→ INFORMATION SHOWN

====================

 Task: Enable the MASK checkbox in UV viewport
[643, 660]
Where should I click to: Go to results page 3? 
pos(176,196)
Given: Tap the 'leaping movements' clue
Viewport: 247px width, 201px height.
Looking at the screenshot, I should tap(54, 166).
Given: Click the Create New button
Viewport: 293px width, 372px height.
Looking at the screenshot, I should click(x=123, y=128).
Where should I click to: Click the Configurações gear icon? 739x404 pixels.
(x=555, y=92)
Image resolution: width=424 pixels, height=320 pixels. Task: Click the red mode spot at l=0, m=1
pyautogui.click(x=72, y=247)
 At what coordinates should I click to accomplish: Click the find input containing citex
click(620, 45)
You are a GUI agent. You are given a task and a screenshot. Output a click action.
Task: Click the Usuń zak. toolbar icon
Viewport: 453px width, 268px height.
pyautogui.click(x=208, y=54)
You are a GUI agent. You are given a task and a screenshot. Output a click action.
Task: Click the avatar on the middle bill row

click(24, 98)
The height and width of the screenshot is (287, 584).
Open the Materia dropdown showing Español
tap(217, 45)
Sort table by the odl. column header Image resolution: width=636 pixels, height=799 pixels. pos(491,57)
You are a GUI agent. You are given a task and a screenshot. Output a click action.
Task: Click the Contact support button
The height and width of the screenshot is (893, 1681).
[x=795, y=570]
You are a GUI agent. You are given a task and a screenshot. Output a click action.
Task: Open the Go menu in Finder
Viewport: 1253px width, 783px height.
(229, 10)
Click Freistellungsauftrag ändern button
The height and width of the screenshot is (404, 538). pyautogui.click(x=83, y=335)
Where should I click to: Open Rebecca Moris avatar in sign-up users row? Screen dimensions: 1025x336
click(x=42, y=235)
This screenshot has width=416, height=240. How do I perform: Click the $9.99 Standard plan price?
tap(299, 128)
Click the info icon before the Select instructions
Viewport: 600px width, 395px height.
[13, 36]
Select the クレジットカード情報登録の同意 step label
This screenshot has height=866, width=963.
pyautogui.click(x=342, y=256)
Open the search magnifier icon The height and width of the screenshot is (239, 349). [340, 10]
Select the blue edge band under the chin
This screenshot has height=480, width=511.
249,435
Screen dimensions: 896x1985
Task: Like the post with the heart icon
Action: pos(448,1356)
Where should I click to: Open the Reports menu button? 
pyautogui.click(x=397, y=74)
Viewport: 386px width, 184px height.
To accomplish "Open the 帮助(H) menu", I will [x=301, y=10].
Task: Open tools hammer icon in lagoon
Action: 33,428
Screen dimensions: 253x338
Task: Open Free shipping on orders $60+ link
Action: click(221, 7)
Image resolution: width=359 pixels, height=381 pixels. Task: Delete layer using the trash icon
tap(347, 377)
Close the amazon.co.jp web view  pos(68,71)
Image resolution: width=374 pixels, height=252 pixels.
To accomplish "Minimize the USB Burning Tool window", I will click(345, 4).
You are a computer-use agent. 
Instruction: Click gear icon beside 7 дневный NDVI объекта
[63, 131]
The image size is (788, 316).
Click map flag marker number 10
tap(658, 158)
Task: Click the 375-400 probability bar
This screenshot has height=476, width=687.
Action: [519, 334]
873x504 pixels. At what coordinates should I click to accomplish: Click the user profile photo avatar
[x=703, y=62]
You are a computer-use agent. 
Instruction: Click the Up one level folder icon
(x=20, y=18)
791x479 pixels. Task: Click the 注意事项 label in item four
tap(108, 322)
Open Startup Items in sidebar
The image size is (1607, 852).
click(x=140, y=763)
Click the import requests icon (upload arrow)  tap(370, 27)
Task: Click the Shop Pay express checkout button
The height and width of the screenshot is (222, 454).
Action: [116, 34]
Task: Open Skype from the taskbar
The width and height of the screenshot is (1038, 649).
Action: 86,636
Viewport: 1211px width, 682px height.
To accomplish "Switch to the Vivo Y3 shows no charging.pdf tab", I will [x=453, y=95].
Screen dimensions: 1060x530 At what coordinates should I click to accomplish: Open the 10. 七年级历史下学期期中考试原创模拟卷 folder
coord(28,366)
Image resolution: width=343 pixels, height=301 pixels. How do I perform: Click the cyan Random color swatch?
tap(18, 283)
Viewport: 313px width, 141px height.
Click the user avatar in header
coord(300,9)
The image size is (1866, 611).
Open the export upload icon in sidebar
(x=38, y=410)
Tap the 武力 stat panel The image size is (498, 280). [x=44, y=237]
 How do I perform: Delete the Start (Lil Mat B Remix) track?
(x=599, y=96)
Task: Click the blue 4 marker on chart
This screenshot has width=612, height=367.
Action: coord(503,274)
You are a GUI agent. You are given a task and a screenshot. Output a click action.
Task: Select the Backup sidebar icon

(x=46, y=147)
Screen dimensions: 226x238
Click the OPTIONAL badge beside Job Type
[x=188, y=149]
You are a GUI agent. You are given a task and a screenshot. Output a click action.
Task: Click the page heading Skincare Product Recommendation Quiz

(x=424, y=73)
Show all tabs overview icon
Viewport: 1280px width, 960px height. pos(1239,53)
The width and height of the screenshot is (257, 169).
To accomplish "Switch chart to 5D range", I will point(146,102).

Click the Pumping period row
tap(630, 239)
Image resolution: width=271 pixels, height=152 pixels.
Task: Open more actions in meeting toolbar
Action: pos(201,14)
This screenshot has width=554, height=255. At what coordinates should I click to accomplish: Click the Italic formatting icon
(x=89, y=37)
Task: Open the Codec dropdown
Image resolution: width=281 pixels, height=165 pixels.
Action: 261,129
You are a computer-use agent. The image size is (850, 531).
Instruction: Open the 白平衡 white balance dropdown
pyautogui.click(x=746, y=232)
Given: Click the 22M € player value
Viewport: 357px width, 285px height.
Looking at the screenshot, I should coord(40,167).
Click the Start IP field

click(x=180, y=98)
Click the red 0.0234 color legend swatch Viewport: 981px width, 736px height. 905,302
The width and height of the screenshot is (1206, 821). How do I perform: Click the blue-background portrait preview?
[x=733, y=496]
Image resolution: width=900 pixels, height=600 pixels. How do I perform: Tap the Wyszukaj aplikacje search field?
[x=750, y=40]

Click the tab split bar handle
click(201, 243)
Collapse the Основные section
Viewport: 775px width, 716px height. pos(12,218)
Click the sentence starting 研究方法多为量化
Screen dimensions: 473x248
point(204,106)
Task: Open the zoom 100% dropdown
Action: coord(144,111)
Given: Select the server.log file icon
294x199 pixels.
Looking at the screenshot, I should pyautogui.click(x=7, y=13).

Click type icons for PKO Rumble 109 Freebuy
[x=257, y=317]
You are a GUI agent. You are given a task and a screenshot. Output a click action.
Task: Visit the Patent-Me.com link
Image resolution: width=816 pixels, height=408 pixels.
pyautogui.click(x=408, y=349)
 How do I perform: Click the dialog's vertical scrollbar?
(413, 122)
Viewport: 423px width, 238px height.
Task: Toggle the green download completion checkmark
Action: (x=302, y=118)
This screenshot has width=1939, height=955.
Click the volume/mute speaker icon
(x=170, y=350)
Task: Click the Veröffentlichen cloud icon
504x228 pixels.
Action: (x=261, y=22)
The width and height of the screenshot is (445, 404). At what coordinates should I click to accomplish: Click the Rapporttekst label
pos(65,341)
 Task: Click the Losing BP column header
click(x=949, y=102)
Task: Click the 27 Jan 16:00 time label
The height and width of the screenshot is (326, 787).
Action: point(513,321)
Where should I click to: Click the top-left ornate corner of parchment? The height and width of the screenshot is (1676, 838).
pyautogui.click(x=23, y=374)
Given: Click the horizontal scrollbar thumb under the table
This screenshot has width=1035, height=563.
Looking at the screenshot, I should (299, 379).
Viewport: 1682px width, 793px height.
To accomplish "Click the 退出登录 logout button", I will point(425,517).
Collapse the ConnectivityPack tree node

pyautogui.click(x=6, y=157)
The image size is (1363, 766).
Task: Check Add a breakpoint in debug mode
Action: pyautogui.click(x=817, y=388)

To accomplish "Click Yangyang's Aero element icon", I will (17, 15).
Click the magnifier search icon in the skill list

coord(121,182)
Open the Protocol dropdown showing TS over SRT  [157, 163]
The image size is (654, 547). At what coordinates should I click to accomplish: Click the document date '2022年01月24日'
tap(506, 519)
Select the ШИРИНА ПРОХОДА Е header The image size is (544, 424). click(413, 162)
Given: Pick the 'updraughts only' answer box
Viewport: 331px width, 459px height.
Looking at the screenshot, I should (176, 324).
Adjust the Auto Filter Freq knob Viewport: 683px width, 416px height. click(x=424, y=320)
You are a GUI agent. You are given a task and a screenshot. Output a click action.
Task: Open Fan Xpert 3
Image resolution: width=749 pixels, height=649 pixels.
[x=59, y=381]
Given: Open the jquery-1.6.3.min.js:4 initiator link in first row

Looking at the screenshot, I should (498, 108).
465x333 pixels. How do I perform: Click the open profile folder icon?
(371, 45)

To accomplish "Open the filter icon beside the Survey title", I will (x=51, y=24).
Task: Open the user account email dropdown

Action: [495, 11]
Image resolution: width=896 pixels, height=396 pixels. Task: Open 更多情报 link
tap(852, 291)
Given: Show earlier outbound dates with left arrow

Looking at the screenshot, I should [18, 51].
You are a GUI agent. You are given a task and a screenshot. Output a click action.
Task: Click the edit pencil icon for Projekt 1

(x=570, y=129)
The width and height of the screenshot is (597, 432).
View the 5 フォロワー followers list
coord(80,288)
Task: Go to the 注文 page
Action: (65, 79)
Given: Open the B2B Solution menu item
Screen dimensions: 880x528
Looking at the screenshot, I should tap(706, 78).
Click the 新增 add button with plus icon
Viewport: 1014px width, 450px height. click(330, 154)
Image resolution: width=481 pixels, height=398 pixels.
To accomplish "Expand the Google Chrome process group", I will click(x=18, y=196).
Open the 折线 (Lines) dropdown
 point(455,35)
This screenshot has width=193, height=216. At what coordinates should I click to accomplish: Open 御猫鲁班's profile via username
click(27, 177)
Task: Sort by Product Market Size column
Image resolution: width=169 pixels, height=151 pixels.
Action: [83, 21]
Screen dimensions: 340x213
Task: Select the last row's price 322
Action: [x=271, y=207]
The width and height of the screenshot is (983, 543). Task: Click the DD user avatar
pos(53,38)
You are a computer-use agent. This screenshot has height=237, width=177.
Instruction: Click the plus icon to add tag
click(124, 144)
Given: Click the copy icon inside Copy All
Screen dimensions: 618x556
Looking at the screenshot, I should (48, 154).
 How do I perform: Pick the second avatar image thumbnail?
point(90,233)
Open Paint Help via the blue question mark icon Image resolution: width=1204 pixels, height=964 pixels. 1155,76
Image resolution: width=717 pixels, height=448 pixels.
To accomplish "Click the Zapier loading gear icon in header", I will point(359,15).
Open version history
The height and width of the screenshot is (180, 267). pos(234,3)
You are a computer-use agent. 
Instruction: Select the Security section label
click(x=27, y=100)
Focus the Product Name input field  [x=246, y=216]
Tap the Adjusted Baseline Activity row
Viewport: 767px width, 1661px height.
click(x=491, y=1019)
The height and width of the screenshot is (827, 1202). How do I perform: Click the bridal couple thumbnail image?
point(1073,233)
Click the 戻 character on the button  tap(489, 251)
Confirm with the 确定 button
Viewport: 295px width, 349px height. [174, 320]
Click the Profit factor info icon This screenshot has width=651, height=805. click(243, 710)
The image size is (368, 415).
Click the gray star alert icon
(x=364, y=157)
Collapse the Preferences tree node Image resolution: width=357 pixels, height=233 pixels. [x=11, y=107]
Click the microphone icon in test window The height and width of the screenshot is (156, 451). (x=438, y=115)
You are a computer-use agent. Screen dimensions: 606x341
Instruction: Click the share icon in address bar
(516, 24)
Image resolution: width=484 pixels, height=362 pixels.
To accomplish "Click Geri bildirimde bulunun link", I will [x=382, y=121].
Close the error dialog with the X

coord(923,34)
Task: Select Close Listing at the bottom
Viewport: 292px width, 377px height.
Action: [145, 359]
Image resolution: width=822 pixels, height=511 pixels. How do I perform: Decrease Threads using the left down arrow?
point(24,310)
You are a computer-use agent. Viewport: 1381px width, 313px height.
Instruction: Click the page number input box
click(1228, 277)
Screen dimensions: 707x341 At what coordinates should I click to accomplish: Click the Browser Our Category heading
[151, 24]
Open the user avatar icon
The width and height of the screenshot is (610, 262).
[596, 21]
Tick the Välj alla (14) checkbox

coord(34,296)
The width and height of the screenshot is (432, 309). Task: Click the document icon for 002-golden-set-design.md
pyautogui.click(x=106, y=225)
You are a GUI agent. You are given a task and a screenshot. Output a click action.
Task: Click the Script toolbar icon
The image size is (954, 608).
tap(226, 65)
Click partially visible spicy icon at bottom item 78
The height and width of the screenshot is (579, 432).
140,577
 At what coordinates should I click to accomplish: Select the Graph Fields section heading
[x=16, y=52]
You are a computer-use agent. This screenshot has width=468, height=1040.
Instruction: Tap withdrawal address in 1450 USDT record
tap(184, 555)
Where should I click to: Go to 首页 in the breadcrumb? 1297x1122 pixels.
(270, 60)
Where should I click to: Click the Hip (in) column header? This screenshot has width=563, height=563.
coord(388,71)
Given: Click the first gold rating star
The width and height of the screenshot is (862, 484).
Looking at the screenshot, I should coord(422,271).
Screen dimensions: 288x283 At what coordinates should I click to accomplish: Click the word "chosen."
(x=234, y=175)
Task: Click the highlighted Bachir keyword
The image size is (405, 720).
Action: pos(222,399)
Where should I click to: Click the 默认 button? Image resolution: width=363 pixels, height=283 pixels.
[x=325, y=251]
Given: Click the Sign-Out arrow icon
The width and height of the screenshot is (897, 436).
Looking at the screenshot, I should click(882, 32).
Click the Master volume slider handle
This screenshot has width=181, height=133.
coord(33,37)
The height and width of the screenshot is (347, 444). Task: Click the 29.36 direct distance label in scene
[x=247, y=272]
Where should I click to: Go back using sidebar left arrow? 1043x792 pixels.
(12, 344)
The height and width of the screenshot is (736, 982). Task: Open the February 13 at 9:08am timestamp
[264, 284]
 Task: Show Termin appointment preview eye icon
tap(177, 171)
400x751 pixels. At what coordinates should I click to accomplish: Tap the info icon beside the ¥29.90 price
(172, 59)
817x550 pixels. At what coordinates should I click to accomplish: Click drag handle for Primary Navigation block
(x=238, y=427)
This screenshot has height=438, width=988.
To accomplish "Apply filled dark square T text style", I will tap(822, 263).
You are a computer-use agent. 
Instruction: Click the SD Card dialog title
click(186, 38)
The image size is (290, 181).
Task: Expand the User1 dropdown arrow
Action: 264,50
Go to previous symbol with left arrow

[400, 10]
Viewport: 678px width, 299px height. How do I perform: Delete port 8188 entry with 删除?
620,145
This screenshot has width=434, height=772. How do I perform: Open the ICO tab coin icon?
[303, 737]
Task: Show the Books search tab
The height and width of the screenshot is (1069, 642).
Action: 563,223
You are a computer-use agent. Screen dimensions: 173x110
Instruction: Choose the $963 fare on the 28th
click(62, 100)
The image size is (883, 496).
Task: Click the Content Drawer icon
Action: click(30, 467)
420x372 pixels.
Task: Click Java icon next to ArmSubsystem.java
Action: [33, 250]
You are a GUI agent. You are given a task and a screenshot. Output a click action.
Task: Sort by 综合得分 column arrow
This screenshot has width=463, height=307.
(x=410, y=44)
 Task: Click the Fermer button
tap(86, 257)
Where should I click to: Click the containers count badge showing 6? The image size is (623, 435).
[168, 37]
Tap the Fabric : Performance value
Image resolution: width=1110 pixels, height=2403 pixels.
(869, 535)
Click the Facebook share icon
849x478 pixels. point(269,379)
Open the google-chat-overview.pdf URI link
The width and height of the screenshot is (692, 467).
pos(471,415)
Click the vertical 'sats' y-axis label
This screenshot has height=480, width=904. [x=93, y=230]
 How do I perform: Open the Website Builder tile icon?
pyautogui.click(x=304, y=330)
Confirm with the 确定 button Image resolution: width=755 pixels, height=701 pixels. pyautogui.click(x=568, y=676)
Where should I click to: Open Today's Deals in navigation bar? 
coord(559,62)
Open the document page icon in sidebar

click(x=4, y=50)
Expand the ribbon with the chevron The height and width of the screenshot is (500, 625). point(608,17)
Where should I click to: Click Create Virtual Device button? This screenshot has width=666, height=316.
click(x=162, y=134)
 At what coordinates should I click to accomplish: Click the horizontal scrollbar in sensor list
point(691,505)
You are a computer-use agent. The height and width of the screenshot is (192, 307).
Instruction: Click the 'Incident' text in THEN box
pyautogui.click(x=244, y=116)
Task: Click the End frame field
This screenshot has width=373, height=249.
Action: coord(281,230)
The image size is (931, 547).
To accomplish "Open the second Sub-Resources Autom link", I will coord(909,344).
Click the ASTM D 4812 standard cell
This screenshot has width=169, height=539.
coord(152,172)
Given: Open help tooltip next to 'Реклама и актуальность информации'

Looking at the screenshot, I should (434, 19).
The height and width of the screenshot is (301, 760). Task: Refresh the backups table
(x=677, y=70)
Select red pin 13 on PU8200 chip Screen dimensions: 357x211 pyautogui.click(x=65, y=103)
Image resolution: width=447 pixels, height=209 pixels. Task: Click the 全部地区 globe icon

====================

→ WHAT TO DO
The lines to return are those in the records above that hold the word "chart".

→ COMPLETED EXERCISE
Task: Click the blue 4 marker on chart
To accomplish "Switch chart to 5D range", I will point(146,102).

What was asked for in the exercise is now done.